We also know that society is not supportive of reo Māori use. People find it hard to use their reo outside of the classroom because other reo speakers you can converse with are so rare and the opportunities and places to speak Māori are mostly non existent. You don't need reo Māori to pay your bills, to speak to your doctor, buy your groceries, pick the kids up from school, write an email or buy a flat white . Regardless of whether your intentions to learn were strong or not, it is hard for anyone to learn and use a language that isn't being used on a regular basis. Language is cruel, use it or loose it.

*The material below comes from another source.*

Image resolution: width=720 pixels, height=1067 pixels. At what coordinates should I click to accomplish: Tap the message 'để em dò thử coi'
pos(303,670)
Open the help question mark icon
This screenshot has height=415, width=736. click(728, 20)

Te Puna Ihi Manaaki is about 'knowing all of this' and supporting you through your learning in spite of what life has to throw at you. Our focus is not only teaching reo Māori but teaching you how to utilise reo Māori in your every day life so that it's with you at every moment. So when it feels like an uphill battle you have the tools and know how to keep climbing. Having a supportive community behind you provides that extra push to go further or a soft landing if you fall. It can then pick you up and get you moving again.

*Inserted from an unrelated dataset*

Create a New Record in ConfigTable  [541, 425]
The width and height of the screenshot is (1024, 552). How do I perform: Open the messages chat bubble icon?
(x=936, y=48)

We are still in the early stages of our reo hapū and still getting to know one another, but our desire to speak Māori has strengthened our connection to each other as we try to help each other a long the way. We celebrated Matariki together with a hangi , made pizza's on pizza night and spent a term making rewana together. There is kōrero of starting up waka ama roopu for over 50's and trips to reo symposiums planned. We have started a māra kai which is a fantastic opportunity to learn the skills and tikanga of whakatipu kai. It is a joint project with other communities at Hikoikoi Pā but the exciting part is that it will be a reo Māori only māra kai, creating a place where our hapū can use their reo.
There will be trying times ahead but no journey is without its difficulties. We are bound to loose a few members as they discover that this journey is not for them but the reward at the end is knowing that we have helped individuals become strong reo advocates for themselves and their whānau. Who knows how many generations that will effect in the future.